Para a cantora, gravar em estúdio caseiro é uma forma de ter o registro, mas um trabalho com pretensão de tocar em rádio precisa ser feito com profissionais. “Tem gente que capta som em casa e vai para o estúdio tratar para deixar top. Continuo acreditando que vale a pena, a acústica do ambiente influencia – meu estúdio foi todo projetado acusticamente – e a qualidade do microfone faz diferença”.


Leo Moraes, produtor musical e guitarrista da banda Valsa Binária, também resolveu ter seu próprio espaço, o Estúdio Pato Multimídia, em amplo apartamento no Centro de BH. “Todo músico sonha ter estúdio, ter mais autonomia para seu trabalho”, observa Leo Moraes, que produz outros artistas e faz trabalhos de publicidade “que ajudam a sustentar o estúdio”. Ele, que é formado em Arquitetura e especializado em acústica, explica que embora o número de estúdios na cidade seja realmente grande, há “muitos sem estrutura bacana, sem embasamento, sem espaço adequado, sem acústica legal”, registra.


“Quando comecei, muita gente falou para eu não montar estúdio, que muita gente grava em casa, que os softwares estão cada vez melhores. Mas certo tipo de música precisa ter sala boa, equipamentos, compressores, amplificadores que são caros para os usuários domésticos” – pondera o músico, que já teve retorno do investimento inicial de R$ 50 mil.


Leo Moraes é o criador do selo cooperativo Membrana Música, que ajuda artistas independentes na distribuição e difusão dos trabalhos.
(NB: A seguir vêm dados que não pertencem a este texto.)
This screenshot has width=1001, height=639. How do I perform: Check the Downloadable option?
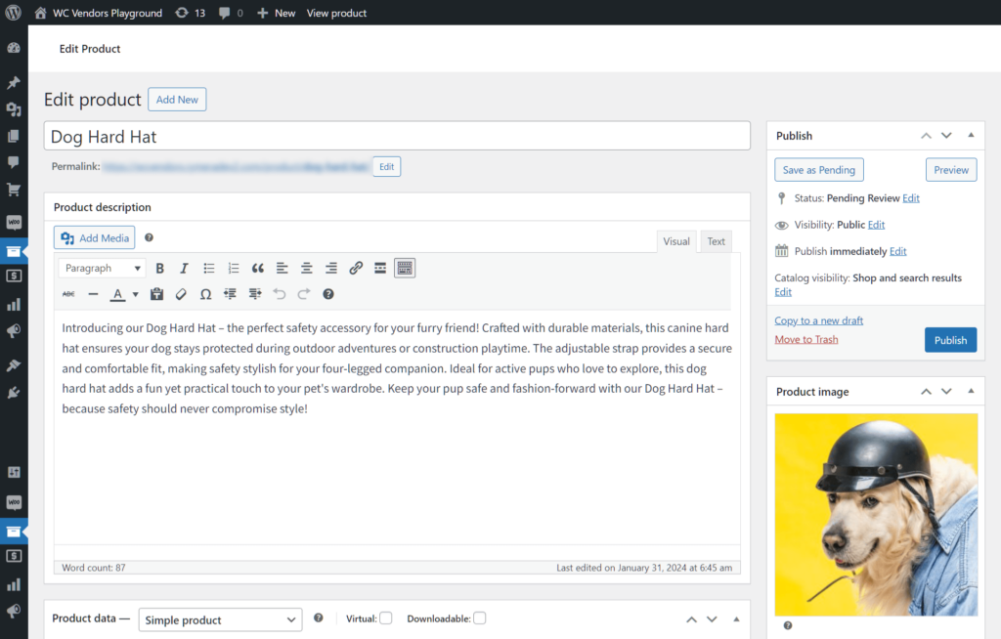(x=480, y=618)
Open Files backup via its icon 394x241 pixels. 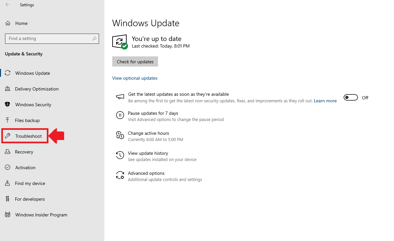(8, 120)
Concorrência aumenta e força às adaptações


O produtor, compositor, instrumentista e cantor Flávio Henrique calcula que, quando montou o estúdio Via Sonora, em 1996, havia outros cinco em BH. Hoje, de acordo com o músico, seriam mais de 100, de todos os tipos. “Com formato comercial, que é só estúdio, com infra-estrutura, tem uns 15”, estima ele.


O melhor momento para esse mercado, na avaliação de Flávio Henrique, teria sido há dez anos. “Os estúdios ainda eram poucos e apareceram as leis de incentivo, que aumentaram a produção. Foi uma injeção muito boa de recursos no mercado. Peguei uma época muito boa, não tinha nem como atender tanta gente”.
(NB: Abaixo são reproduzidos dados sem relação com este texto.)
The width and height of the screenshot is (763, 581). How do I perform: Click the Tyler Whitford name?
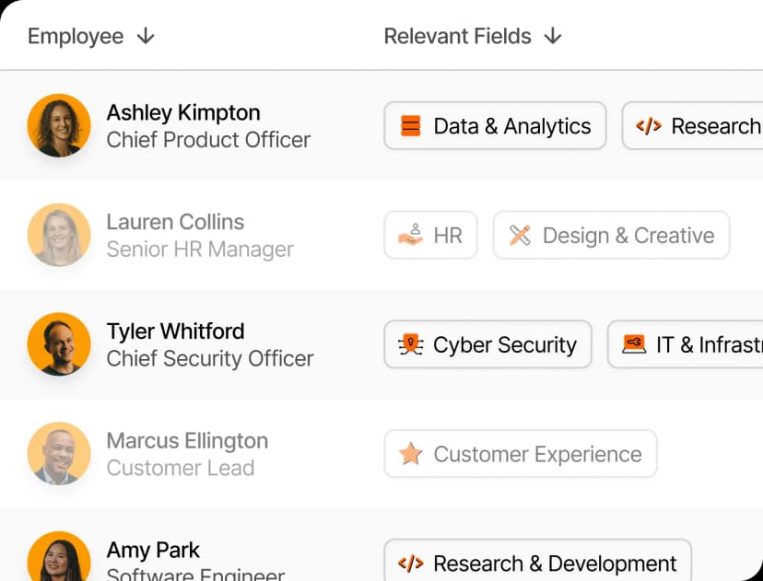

Já o André Melo, diretor executivo da Serrassônica Produtora de Áudio (empresa surgida em 2000 da união do estúdio Polifonia com a produtora Estúdio B), avalia que agora é o melhor momento para se ter um estúdio.


“O estúdio vivia de aluguel para artista gravar demo. Hoje, a gente grava disco também (principalmente os artistas do selo Serrassônica, casos de Rogermoore, Bluesatan, OscilloID, Iconili, Castilho & Zimun), mas cria mais conteúdo para publicidade, cinema, televisão. Na época, tinha como a empresa sobreviver alugando a estrutura. Hoje, acho impossível, não vale mais a pena”, avalia ele.


A principal mudança nessas duas décadas, na visão de André Melo, é que, antes, qualquer artista que quisesse gravar qualquer coisa, por mais simples que fosse, tinha que ir para o estúdio. Hoje, ele pode fazer por conta própria ou com uma estrutura menor; só procura um estúdio profissional quando vai gravar disco, não gasta dinheiro com demo.


Ele diz que as pessoas começaram a gravar em casa e que demorou alguns anos para os próprios artistas perceberem que, dependendo do gênero, podem fazer uma coisa interessante com estrutura pequena, mas, em muitos casos, não se consegue a qualidade de um bom estúdio.


“Com a internet facilitando um monte de coisa, as pessoas começaram a achar que podiam fazer tudo sozinhas, que eram livres, não precisavam de gravadora. Mas, em vez de ter mil bandas, agora há 100 mil; se não tiver qualidade, ninguém vai querer te escutar. Voltou a importância de fazer a coisa bem feita. A diferença é que antes se gravava em estúdio grande porque não havia opção. Hoje se grava porque se a coisa é caseira ninguém vai escutar”.